Datasets and Maps
We do our best to make data publicly available. You can find our public datasets on the Beap Lab Dataverse (https://dataverse.harvard.edu/dataverse/beaplab). If you have questions please do not hesitate to reach out.
Below you will find some descriptions of datasets were have helped create or are in the process of developing.

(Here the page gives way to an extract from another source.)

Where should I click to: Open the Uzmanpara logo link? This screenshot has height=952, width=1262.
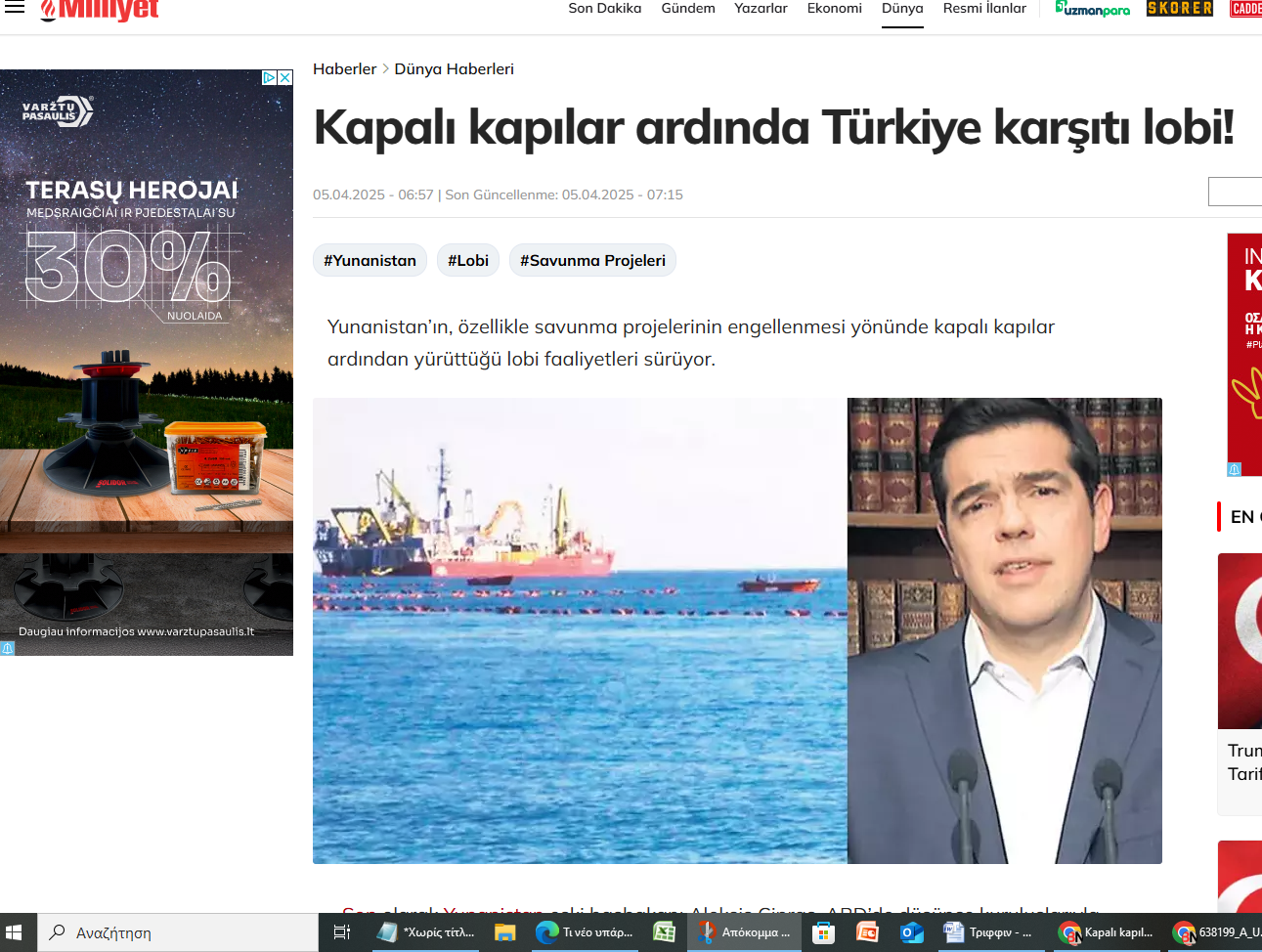tap(1092, 9)
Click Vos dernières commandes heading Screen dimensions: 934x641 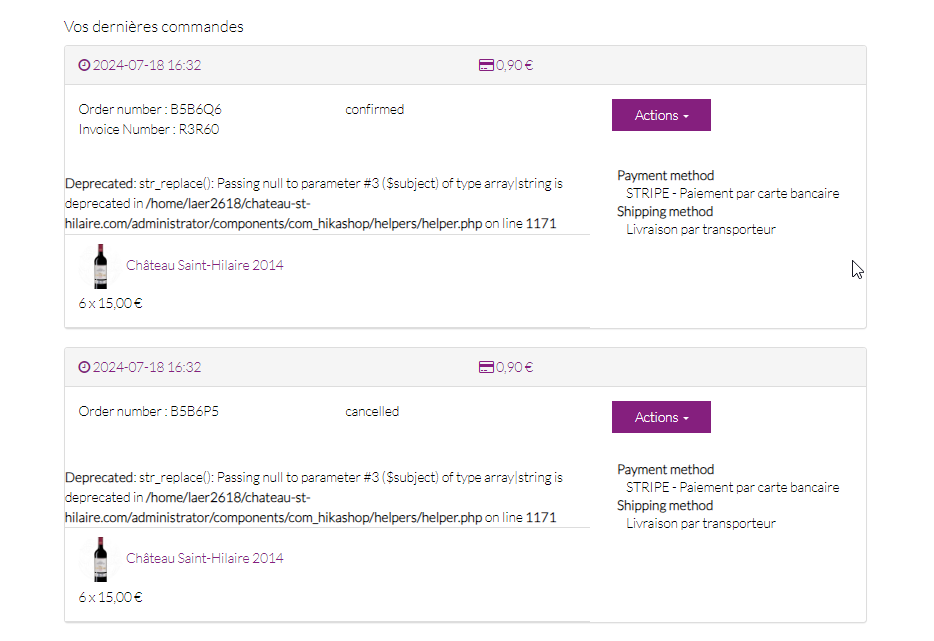tap(154, 27)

The Public Transport Accessibility Index (PTAI) was calculated based on the method described by Saghapour, 2016 to measure the access level to public transport for each census tract in different metropolitan areas of Canada. This approach consists of two main procedures. The first of them relates to the distances from points of interest and their closest stops/stations. The second one includes walking catchments and CTs population densities proportions calculations. The PTAI was calculated for each census tract. In addition, the access level was calculated for each DA. In this case, the proportions between population densities in different geographic levels were not considered.
- Saghapour T et al. “Public transport accessibility in metropolitan areas: A new approach incorporating population density.” Journal of Transport Geography, 2016, vol. 54, pp. 273–285. Web
This measure for the computation of a multi-dimensional, nationwide urban sprawl index for Canada at a small-area level (i.e., Census Tract, CT) was developed using robust spatial statistical modelling. It fills the gap that a comprehensive urban sprawl index at a fine spatial scale is missing in Canada. It includes urban sprawl indicators along four dimensions: density, mix use, street connectivity, and centering. These dimensions have been widely used in the urban sprawl/compactness studies in North America [1,2].
- Ewing R et al. “Relationship between urban sprawl and physical activity, obesity, and morbidity – Update and refinement.” Health and Place, 2014, vol. 26, pp. 118–126. Web
- Ewing R et al. “Relationship between urban sprawl and physical activity, obesity, and morbidity.” American Journal of Health Promotion, 2003, vol. 18, iss. 1, pp. 47–57. Web
Canadian Active Living Environments (Can-ALE) Dataset
The Can-ALE dataset is a geographic-based set of measures characterizing the active living environments (often referred to as ‘walkability’) of Canadian communities. The data is provided at the dissemination area level. By using geography conversion tools such as the Postal Code Conversion File (PCCF+) it is possible to link Can-ALE measures to individual-level health data from national-level survey platforms (e.g., National Population Health Survey, Canadian Community Health Survey) or to local-level data, such as travel surveys (e.g., Transportation Tomorrow Survey, Montreal Origin-Destination Survey). A version of Can-ALE prelinked to postal codes is available from CANUE.
Neighborhood Active Living Potential (NALP) Measure
There is growing recognition that the neighbourhoods we live in affect our health. Neighborhood observation is an increasingly popular method to measure neighborhood environments because it captures observable properties of the environment not captured in census data. NALP is a stable and reliable neighborhood observation measure, has utility in multiple cities, and captures three essential elements of neighborhoods: activity friendliness, safety, and density of destinations.